545. Донесение к. с. Мазаровича ген. Ермолову, от 6-го октября 1824 года, № 130.

Я оставил Тегеран 12-го прошлого месяца. Фетх-Али-шах обласкал меня, сказав мне тысячу приветствий, одно лестнее другого. Мы расстались величайшими друзьями, однакоже консул наш остался в столице. Я сделал все, что возможно было, чтобы заставить шаха держаться строго смысла условий трактата и представил его министрам все последствия поступков, столь мало соответствующих народным правам; я даже дошел до того, что объявил ему, что если он позволяет себе уклониться таким образом от одной из статей трактата, то мы можем воспользоваться тем же правом в чем-нибудь поважнее, нежели пребывание консула. Все было тщетно. Е. в. сказал мне, что если принуждены будут поместить его в Гиляне, то провинция сия будет для него потеряна. Министры его должны писать в С.-Петербург, чтобы просить Е. И. В. взять во уважение опасность, коей подвергается Персия присутствием Ваценко в Реште, и льстят себя надеждою, что августейший Монарх наш назначит ему другое местопребывание. В приложенной при сем депеше я отдаю о сем отчет гр. Нессельроде и буду ожидать его приказаний. Хотя прискорбно, но должен объявить, что, кажется, без насильственных мер мы ничего не сделаем.

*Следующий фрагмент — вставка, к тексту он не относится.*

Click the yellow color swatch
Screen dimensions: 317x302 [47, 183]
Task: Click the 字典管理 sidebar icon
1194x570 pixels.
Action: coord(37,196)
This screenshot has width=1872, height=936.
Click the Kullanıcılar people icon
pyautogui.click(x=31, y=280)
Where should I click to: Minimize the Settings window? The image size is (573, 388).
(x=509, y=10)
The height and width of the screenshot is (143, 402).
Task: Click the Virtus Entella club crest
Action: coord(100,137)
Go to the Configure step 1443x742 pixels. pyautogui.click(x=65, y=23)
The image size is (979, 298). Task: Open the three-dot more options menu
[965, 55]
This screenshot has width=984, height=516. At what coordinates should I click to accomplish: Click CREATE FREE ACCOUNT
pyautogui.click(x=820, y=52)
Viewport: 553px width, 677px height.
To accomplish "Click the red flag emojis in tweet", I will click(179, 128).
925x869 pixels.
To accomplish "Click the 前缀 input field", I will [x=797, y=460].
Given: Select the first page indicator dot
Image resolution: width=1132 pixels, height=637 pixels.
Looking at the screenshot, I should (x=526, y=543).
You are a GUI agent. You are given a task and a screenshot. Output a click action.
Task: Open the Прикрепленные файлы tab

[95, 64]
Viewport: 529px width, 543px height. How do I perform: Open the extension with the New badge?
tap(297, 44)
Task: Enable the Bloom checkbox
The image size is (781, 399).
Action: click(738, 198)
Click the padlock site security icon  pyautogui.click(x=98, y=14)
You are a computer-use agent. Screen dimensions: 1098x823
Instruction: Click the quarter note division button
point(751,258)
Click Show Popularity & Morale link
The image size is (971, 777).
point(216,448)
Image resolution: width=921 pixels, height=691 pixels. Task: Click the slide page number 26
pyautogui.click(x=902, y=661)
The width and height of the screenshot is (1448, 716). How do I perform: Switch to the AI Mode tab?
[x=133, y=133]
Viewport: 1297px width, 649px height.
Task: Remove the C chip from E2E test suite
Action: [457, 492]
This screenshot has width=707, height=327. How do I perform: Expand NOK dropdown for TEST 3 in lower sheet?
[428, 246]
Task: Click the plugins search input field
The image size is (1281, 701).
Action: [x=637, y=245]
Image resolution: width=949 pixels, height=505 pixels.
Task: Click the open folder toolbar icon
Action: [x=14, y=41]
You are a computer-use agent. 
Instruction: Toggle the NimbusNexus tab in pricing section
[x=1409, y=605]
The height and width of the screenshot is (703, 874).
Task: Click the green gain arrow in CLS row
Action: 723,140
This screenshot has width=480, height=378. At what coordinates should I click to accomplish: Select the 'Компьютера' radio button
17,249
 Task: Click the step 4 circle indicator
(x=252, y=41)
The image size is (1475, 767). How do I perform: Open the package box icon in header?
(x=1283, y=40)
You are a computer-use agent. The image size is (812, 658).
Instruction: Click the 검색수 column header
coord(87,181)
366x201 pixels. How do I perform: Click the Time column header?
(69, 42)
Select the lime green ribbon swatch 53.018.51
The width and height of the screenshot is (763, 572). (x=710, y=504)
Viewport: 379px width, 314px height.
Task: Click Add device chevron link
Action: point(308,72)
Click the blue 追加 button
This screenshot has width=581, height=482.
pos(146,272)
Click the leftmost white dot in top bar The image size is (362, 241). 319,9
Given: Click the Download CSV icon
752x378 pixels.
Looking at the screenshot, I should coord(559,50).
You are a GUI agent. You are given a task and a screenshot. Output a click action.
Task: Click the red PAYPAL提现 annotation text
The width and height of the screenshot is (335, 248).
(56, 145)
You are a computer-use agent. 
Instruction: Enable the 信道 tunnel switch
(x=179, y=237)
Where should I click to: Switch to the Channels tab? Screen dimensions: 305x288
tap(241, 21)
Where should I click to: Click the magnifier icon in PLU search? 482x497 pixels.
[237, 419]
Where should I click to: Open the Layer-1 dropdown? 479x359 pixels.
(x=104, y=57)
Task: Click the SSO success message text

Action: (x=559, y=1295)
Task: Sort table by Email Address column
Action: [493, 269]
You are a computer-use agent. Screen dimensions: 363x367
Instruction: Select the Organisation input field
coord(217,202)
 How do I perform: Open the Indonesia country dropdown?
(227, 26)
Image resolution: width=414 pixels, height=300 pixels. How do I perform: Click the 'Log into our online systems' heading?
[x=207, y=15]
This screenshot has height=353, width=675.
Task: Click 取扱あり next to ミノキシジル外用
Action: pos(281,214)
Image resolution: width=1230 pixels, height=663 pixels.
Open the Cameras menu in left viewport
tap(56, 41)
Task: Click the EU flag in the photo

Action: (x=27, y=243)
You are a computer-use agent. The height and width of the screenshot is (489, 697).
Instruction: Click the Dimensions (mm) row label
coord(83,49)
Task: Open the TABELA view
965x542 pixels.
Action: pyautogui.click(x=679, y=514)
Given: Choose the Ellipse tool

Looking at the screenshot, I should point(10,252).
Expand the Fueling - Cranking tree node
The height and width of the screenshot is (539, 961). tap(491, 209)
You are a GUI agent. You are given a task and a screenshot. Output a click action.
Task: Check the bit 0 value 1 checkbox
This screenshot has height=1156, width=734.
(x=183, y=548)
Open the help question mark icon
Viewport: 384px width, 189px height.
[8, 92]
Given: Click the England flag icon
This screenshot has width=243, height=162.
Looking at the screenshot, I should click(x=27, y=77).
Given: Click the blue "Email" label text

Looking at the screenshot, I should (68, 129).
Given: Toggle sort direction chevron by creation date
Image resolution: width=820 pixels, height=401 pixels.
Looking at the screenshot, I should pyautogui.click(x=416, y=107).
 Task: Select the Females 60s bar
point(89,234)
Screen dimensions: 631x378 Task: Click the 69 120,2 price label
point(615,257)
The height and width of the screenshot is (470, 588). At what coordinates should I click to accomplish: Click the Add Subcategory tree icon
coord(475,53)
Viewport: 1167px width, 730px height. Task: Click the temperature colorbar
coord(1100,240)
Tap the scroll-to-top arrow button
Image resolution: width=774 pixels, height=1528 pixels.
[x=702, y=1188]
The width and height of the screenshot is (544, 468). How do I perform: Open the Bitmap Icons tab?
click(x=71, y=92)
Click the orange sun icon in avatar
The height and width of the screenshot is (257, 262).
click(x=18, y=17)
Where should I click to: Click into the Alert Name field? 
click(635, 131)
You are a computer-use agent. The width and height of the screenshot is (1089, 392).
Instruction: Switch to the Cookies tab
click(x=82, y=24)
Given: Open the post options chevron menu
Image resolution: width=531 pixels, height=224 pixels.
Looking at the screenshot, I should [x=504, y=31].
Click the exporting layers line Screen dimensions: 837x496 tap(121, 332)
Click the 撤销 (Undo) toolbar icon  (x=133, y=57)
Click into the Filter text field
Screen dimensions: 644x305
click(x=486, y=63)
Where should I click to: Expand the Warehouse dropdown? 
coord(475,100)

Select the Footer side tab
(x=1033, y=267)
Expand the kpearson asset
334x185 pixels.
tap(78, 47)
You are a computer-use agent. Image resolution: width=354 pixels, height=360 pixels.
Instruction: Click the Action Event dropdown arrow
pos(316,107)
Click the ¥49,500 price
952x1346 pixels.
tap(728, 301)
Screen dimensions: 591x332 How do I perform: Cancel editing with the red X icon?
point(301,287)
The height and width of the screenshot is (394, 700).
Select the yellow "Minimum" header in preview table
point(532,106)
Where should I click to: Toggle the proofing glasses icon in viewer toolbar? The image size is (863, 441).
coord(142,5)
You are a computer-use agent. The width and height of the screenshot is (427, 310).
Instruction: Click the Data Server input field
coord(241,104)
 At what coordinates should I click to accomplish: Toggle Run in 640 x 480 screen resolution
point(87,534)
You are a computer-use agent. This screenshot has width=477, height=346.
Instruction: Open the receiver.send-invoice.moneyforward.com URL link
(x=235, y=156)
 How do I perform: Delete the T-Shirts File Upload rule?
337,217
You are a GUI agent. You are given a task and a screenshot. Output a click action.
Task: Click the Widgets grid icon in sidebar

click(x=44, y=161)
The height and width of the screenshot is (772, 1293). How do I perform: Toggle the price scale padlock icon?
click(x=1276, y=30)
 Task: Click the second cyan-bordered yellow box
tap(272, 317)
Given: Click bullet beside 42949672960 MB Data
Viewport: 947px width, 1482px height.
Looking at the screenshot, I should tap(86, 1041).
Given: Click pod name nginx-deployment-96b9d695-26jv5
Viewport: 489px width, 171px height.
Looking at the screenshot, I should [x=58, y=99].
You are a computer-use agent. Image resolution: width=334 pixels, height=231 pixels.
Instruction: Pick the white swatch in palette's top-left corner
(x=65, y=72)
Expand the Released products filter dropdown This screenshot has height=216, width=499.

Прежде нежели откланяться шаху я ему говорил о несогласиях за границы и изъявил ему желание иметь при себе кого-нибудь с его стороны в то время, когда принц будет иметь свидание с в. выс-м. Е. в. отвечал, что для таких безделиц достаточно сына его.

Отзыв сей и вообще все, что я видел и слышал в сей стране, заставили меня поспешить своим возвратом сюда. Уже 12 дней как я нахожусь в Тавризе. Я их провел в переговорах с принцем и каймакамом единственно по делам о границах. Вы изволите помнить приказания, которые вы мне дали чрез И. А. Вельяминова, чтобы стараться о промене владений Абул-Фетх-хана на Гилян; я нашел удобным приступить к сему делу и прежде свидания вашего с Аббас-мирзою в намерении узнать по крайней мере цель его путешествия и соделать ваше небесполезным. После тысячи [298] неприятностей я имел выгоду узнать, как я полагаю, все намерения Персиян. Мне неизвестно, что Министерство отвечало на ваши отношения, когда вы послали в С.-Петербург переписку и ваши замечания насчет границ; но если должен я судить по политике Е. И. В., изложенной в моих инструкциях, то нет сомнения, что мы не можем и не должны иначе кончить всякие несогласия как дружелюбно.

Итак, осмеливаюсь подвергнуть вашему выбору два предложения, которые наиболее подходят к политическому нашему отношению к Персии и единственно могущие убедить ее в искреннем нашем к ней расположении. Отложив в сторону все странности логики и надменности Персидской, я изведал, что Гилян мог бы быть нам уступлен, ежели вы согласитесь отдать земли от Тапы-сарафана (?), Дударды и Цамбаля (?) до Салавата, или если вы предпочитаете, они будут договариваться насчет того, что находится в нашем владении и чем они обладают. Иначе свидание ваше было бы не что иное как потерянное время, ибо я уверен, что шах хочет послать Абуль-Хасан-хана к Государю, чтобы доказать Ему, что мы подвинули границы гораздо далее назначенной черты, постановленной при подписании трактата, как ген. Ртищев, говорят, может сие засвидетельствовать. Когда я в точности выведал, что бродит в голове сих людей, то я тотчас прекратил сношения мои с каймакамом и с огорченным видом сказал ему, что я слишком много на себя принял, обязавшись упрашивать вас об уступке Капан-чая, и что лучше расстаться нам добрыми друзьями, как будто мы о сем предмете никогда не говорили. Теперь, когда известны в. выс-у намерения сих господ и ход всех сих дел, вам легко принять свои меры и сообщить мне приказания ваши и как насчет свидания вашего с е. выс., так и насчет следующих переговоров в случае если вы отложите или предпримете тотчас путешествие ваше до границы.